“I press on toward the goal to win the prize for which God has called me. . . “
– Philippians 3:14
About thirty years ago I took up the sport of running. At first it was intended simply as an exercise program to get myself in better shape, and for stress relief from a high-pressure job. But after a while it began to turn into more of a competitive sport, not so much versus other runners as competition against myself, constantly striving to increase my pace, distance and endurance. And for several years I did just that. Then at some point sore knees, hips, feet and back began to take its toll – not to mention age – and pace, distance and endurance went into a gradual decline. Yet, despite that, after all these years I’ve stayed with it, motivated mostly by the need to keep myself in shape. But it’s not so much fun anymore, primarily because my body suffers more and more pain.
Several months ago, I began substituting cycling occasionally to give my body a break from the pain of running. Then I began to realize how much fun it was, and found myself substituting cycling more and more frequently. One day it occurred to me that my newly discovered sport was not only pain free, but unlike my running which has been on the decline for several years, bicycling was progressing. Here I am in my late sixties, and despite my age, the pace, distance and endurance of my new exercise program is on the increase. That revelation has renewed my passion for sport and exercise.
There is a world of difference, they say, between activity and progress. Running for me had been reduced to an activity that was in decline; while with bicycling I have regained the excitement of what it feels like to be making progress – a world of difference.
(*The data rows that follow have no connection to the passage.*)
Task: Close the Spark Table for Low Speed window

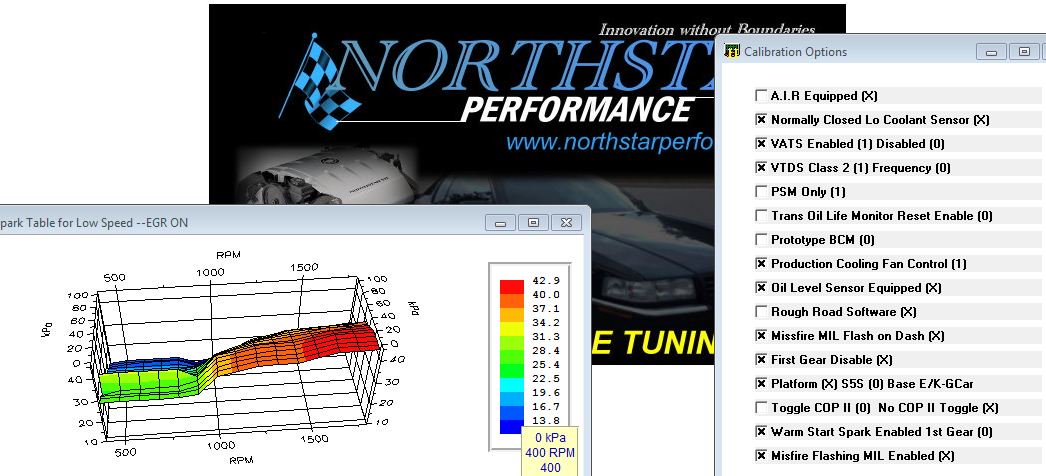Action: (x=567, y=222)
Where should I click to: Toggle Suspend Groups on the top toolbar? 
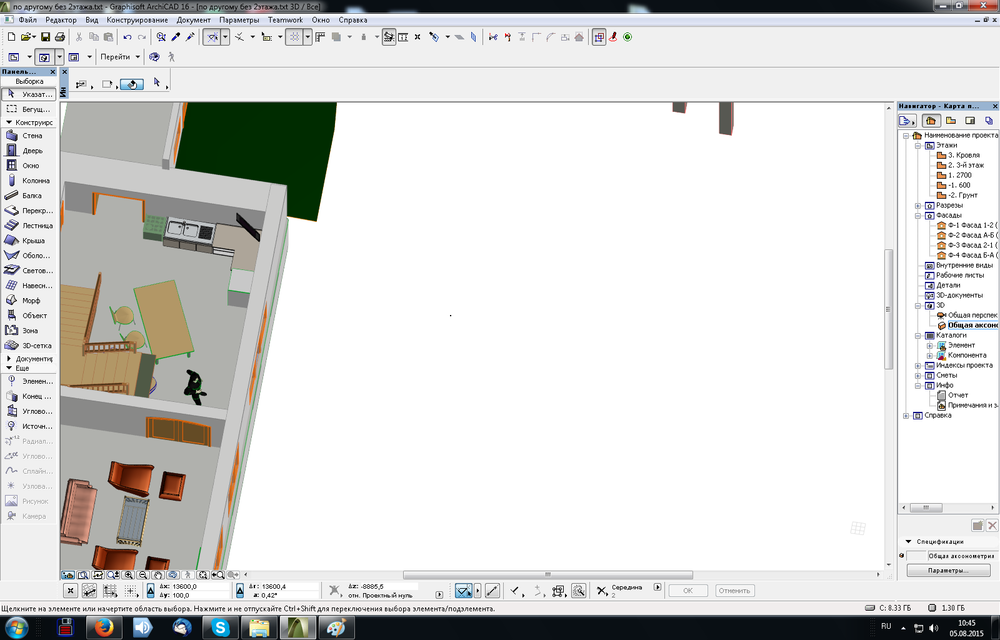[x=600, y=37]
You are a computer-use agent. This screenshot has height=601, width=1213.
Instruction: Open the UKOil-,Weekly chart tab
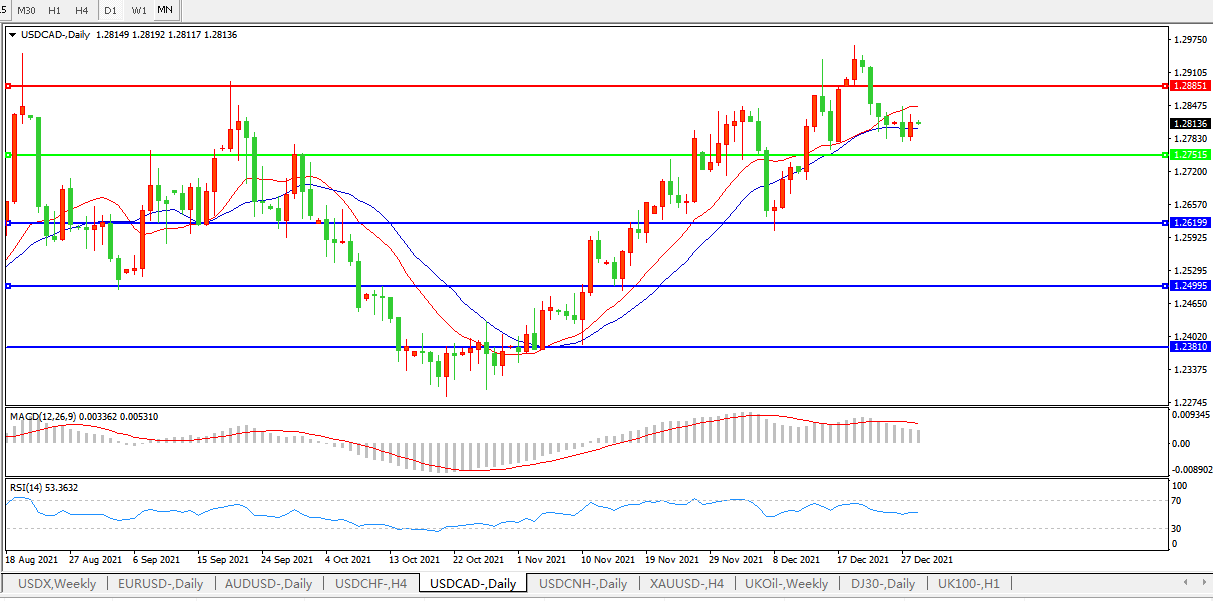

There is sort a of mantra among those of us engaged in the profession of executive coaching, that we are committed to being lifetime learners, and to encourage our clients to do the same. That is to say, ours is a profession of promoting progress. “I press on toward the goal to win the prize for which God has called me. . .,” the Apostle Paul wrote – notably from a prison cell! There his ministry could have fallen into a state of decline. Instead, even in prison Paul found ways to remain steadfast in progressing with his work, like writing an encouraging letter to the Philippians. So can we, even if it’s something as simple as switching from running to biking.